== PROBLEM STATEMENT ==
Please return the rows below word for word, starting at the line that contains "Viewport: 1516px width, 784px" and ending at the last row.

== RECORD LIST ==
□ □ □
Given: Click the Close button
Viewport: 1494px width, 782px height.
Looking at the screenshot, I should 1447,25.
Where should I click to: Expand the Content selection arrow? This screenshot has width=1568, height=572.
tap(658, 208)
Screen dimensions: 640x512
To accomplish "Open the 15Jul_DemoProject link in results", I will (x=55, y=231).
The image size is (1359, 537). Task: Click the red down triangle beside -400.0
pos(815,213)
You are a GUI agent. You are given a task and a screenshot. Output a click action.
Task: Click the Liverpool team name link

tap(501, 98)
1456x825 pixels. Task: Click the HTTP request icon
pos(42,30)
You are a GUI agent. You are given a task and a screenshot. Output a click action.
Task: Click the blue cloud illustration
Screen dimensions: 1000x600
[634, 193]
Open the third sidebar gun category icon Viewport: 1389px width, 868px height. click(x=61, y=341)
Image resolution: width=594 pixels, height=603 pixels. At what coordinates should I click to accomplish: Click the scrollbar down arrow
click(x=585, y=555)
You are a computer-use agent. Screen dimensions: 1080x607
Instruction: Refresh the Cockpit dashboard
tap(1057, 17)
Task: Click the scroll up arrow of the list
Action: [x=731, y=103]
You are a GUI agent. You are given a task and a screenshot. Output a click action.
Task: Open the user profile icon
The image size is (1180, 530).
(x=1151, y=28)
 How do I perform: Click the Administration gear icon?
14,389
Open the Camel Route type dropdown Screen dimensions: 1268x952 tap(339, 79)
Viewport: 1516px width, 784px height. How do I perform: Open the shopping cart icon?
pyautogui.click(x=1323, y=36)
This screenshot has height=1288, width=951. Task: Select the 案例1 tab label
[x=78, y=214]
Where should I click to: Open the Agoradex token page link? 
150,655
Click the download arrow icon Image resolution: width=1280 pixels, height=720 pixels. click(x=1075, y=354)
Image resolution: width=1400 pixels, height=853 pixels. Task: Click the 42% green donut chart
□ □ □
== COMPLETED TASK ==
Viewport: 1516px width, 784px height. How do I perform: Open the shopping cart icon?
pyautogui.click(x=1323, y=36)
This screenshot has height=1288, width=951. Task: Select the 案例1 tab label
[x=78, y=214]
Where should I click to: Open the Agoradex token page link? 
150,655
Click the download arrow icon Image resolution: width=1280 pixels, height=720 pixels. click(x=1075, y=354)
Image resolution: width=1400 pixels, height=853 pixels. Task: Click the 42% green donut chart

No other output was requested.